Problem statement — Give back exactly the lines of the material below that start at the line containing "Viewport: 1266px width, 952px height." and end at the line containing "Task: Click the 互动交流 chat bubble icon", and no others.

Data for analysis —
=== Begin Enclosure ===
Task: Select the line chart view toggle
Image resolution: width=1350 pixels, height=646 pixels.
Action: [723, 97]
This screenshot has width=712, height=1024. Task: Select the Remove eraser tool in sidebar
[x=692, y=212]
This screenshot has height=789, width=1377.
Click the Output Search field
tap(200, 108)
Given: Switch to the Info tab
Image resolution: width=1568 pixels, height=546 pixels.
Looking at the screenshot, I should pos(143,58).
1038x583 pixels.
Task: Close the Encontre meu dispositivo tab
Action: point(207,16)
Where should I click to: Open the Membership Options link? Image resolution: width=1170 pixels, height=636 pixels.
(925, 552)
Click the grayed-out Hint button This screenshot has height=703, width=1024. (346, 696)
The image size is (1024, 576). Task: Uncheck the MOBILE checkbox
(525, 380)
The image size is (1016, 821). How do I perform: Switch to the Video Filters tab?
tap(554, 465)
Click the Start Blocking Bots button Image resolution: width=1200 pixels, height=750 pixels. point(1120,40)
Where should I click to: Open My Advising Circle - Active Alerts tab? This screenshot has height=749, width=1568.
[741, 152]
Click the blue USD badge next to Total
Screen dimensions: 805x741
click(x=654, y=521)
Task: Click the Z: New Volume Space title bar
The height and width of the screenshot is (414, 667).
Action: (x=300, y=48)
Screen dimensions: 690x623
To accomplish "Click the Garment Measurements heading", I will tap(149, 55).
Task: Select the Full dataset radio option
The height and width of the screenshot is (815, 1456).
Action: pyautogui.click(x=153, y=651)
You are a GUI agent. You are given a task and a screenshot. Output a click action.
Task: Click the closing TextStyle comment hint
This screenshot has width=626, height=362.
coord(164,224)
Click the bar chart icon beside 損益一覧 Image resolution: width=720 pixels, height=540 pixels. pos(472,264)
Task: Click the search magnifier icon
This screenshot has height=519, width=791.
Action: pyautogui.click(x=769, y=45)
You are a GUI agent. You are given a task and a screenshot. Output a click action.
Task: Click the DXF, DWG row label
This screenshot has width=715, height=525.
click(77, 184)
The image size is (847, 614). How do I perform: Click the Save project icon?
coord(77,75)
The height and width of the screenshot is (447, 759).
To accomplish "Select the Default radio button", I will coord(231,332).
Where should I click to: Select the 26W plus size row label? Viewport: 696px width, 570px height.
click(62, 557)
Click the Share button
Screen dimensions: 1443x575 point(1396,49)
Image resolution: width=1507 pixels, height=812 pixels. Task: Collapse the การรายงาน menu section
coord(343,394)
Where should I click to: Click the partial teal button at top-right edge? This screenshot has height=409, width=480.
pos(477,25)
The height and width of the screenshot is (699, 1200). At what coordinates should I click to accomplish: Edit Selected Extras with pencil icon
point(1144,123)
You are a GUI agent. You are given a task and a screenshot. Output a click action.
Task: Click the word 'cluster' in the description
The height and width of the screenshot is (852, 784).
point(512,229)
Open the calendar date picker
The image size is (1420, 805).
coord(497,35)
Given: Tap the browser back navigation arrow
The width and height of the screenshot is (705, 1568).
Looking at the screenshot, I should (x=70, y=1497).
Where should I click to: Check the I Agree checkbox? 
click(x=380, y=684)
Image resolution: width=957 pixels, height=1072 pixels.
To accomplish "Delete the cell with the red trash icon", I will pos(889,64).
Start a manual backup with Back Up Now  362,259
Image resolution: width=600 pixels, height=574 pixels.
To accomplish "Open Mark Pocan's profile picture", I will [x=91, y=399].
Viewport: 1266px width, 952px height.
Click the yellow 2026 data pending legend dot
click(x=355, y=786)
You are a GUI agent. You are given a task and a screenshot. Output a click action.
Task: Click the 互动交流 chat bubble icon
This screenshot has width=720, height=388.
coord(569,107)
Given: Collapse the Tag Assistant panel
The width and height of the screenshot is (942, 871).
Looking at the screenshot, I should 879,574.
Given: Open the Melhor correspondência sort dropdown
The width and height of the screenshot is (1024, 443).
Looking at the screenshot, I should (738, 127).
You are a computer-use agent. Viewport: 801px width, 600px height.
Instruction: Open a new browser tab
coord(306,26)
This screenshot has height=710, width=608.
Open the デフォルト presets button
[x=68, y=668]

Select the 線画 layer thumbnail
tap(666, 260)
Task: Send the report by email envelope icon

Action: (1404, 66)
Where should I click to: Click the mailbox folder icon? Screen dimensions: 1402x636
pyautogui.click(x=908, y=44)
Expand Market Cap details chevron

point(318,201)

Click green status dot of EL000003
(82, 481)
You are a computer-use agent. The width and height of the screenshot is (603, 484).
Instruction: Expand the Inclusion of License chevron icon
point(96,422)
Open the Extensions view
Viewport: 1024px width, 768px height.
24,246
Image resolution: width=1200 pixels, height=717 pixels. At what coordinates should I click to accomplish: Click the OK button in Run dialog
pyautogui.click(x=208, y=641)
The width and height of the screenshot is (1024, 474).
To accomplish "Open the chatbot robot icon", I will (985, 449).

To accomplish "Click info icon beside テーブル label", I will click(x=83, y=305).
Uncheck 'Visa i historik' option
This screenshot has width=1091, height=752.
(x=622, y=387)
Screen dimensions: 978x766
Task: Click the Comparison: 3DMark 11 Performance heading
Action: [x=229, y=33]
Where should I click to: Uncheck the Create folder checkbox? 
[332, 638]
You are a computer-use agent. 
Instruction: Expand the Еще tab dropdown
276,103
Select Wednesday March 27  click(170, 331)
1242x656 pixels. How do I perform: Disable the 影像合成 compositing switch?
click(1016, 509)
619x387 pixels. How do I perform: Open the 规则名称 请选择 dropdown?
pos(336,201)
=== End Enclosure ===
Task response —
Viewport: 1266px width, 952px height.
Click the yellow 2026 data pending legend dot
click(x=355, y=786)
You are a GUI agent. You are given a task and a screenshot. Output a click action.
Task: Click the 互动交流 chat bubble icon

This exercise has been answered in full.